Now
The edge of the picture nipped Emma’s finger as she reached into her purse for her keys. It was a flimsy thing, printed on glossy paper that felt plasticky under her fingertips. The image looked more like an off-brand gummy bear than a baby. She hadn’t asked for it, hadn’t really wanted it, but she hadn’t seen a way to refuse when the doctor pressed it into her hands.
She realized she was standing in front of the door, not moving, her hand still in her purse. With a muttered curse she hooked her finger through her key ring. She turned the key in the lock, but it was already open—which it shouldn’t have been, not in the middle of the day. The door swung open, and Emma stood frozen in the doorway. She breathed in. Testing, she knew and tried not to know, for the scent of blood, of sweet decay. Of everything happening again.
Then—“Emma?”
Nathan stepped out from the kitchen. He had a beer can in one hand. She stared at Nathan, at the beer, mind still on—about nine weeks along—the cheerfully sterile walls of the exam room. The slide of the ultrasound wand over her flat stomach.
“What are you doing home?” she managed at last.

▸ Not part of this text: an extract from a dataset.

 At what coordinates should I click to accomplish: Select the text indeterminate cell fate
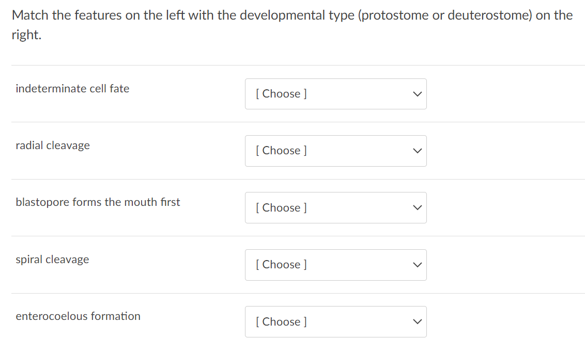point(72,88)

An expression she couldn’t read flashed over his face—guilt, defeat, something in between. “Why don’t you come inside,” he said.
She closed the door behind her. She set her purse on the little table in the hall, and now she saw Nathan’s shoes discarded next to the shoe rack and his briefcase leaning against the couch in the living room. He was supposed to let her know if he was going to be home unexpectedly. She always had to know what she would find when she walked in the front door of her own home. She’d never told him why; he assumed it was just one of the quirks of her anxiety.

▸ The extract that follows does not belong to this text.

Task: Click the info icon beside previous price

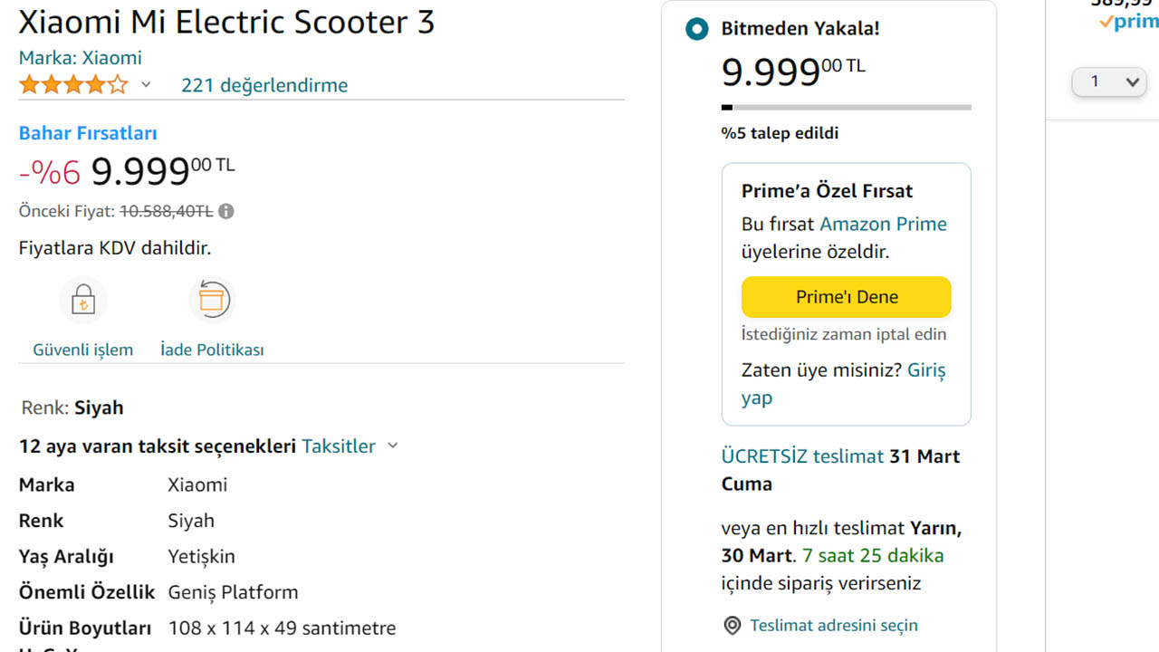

He was leaning against the kitchen doorway now, the beer can sweating in his hand. “We need to talk,” he said.
That’s my line, she thought.
Not a normal day off, then. She wiped her palms on her jeans. “Okay. What’s up?” she asked, her voice too bright. He didn’t seem to notice. He wasn’t very good at reading people. That was one of the things she liked about him. She was keenly aware at all times how other people perceived her—too aware that it was impossible, really, to get things just right. You were too emotional, not emotional enough. Putting on an act, not acting the way they expected, or so on point with expectations that it had to have been rehearsed.

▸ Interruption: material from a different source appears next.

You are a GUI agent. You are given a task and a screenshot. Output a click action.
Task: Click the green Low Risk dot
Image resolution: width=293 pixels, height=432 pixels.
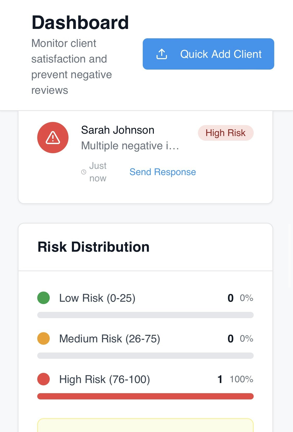click(43, 298)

Nathan took things at face value. She didn’t have to spend every conversation trying to ferret out what he really thought of her.
“Maybe you should have one of these first,” Nathan said with a crooked smile, holding out the beer. Emma’s stomach turned.
I shouldn’t drink.
I need a drink.
She’d waited too long again. Frozen up. He lowered his arm and sighed. “I got laid off,” he said, tossing a little shrug in at the end of the words.
She blinked at him, unsure what the proper facial expression to greet this news should be. How did one convey sympathy while also conveying we are truly, deeply screwed?
“Obviously it’s terrible timing,” he said.
“Nathan, we just had our offer accepted on the house,” Emma said, voice shaking. “We paid the earnest money.” More than ten thousand dollars. With multiple offers, their agent had told them it would help them compete.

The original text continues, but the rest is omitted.